Carry on the post below about unexpected developments from the pandemic, starting right after its last sentence.

### Excerpt to read
- - - - -
Thursday 6 January 2022

Unexpected developments from the pandemic

Before I get into this topic, I want to comment on something I was told during my public health engineering lectures at uni in the late 1970s:

mosquitoes are infected by malaria as well as humans, so if we could keep every infected mosquito separated from every infected human for 28 days, malaria would die out.

Obviously, that is impossible, but isolation for a period of time is a long standing medical practice - in fact, the word quarantine comes from the 40 day isolation of ships from plague-infected nations introduced by Venice in 1377, which became generalised to any compulsory isolation in the1670s. The current use of isolation to address the COVID pandemic is an important step, but vaccination is also a must have to learn how to live with this, just as we have learned to live - with varying degrees of success - with other zoonotic diseases such as rabies, malaria, and Ebola. 

The problem we have had, of course, is that: 

  • short-sighted self-interest and xenophobic dismissiveness of too many governments has led to a situation where poorer nations have been unable to deal effectively with COVID,
  • economic and political interests in richer nations have impeded effective medical management, and 
  • global interconnectedness has recycled infection, reinfection, and rapid transmission of new (and old) variants, 

and we've all suffered as a result. (This is something that is well described and assessed in Simon  Dalby's book "Anthropocene  Geopolitics", although that is in the context of the climate crisis - another situations where the response has been crippled by the same fatal flaws).
- - - - -
### Source information
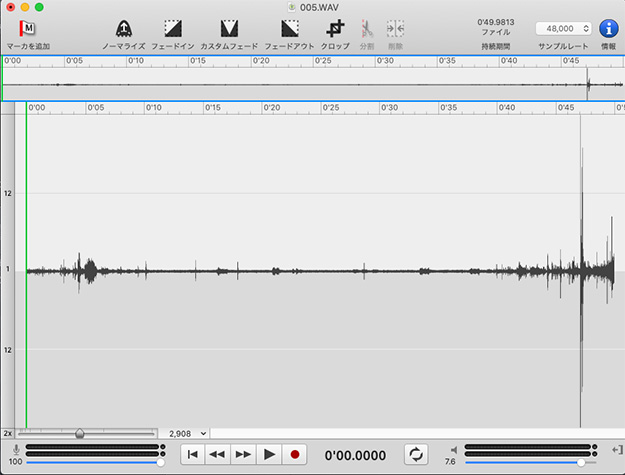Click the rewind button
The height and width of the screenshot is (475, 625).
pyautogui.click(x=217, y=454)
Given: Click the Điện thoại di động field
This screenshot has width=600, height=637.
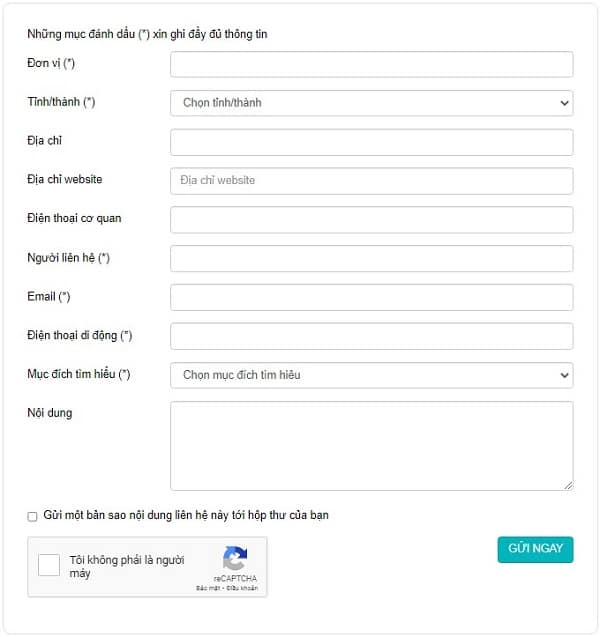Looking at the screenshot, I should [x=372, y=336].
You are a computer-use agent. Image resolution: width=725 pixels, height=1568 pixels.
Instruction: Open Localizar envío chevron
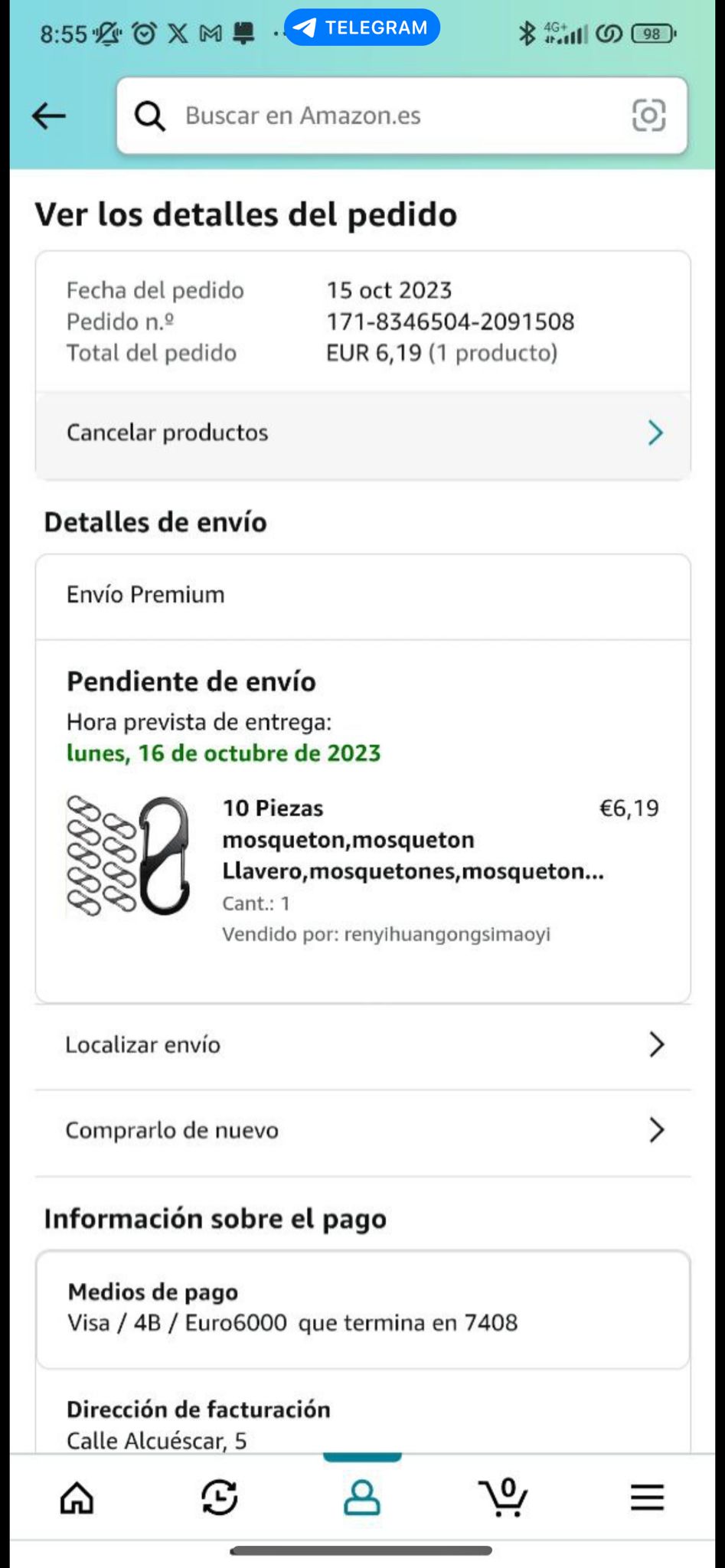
- - - - -
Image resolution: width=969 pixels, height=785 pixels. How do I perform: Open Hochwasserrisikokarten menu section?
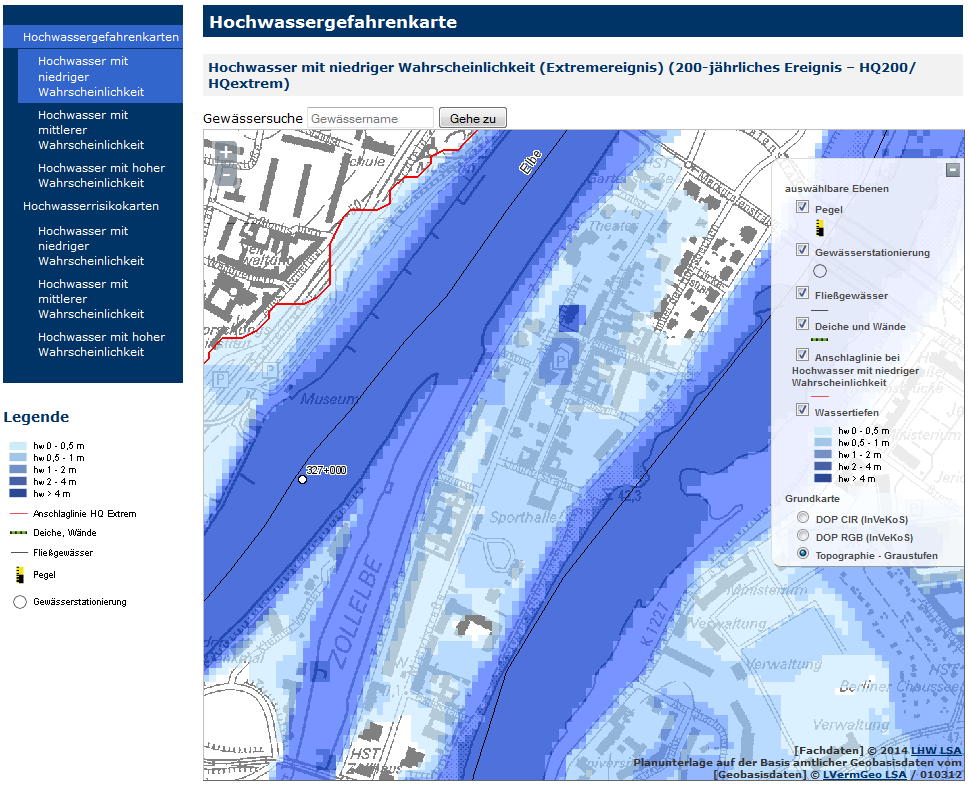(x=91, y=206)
- - - - -
### Task result
We have, as a result of the pandemic and attempts to manage it, become aware of: 

  • the problem of excessive focus on economics and self-interest; 
  • the fundamental flaws of patriarchal valuations of jobs, which has undervalued and thus under-invested in what are now being termed frontline workers - health care workers, supermarkets workers, etc - and associated issues such as adequate supplies of resources for transport; 
  • the downside of international interconnectedness (although THAT one has been warned of for decades - see, for instance here [1995 film], here [2011], here [2002], here [1971], here [1964], this 2016 film about a 2014 real world outbreak of Ebola, - and these real life warnings here [2014], here [2019 - who wrote a book on this in 1995], and here, here, here, and this far-sighted 2013 bill from the Philippines [not adopted] )
  • the importance of community and support; and 
  • the stupidity of some of our decisions around work.

On that last one, probably the most noticeable effects here is the growth and likely permanence of work from home (see here and here), but there have also been a few "tree/sea changes" and, perhaps overseas more than here, what is being referred to (and possibly over-emphasised) as "the Great Resignation" (see here, here, here, and here - and note this)

It is terrible that it has taken millions of deaths and the devastation to billions of lives of a pandemic for people to make such fundamental realisations. 

I sincerely hope we remember these lessons, and stop being so short-sighted, ultra-competitive / macho, and economics- & growth-addicted, and continue to put people first and foremost in our thinking, decision-making, planning, and governance.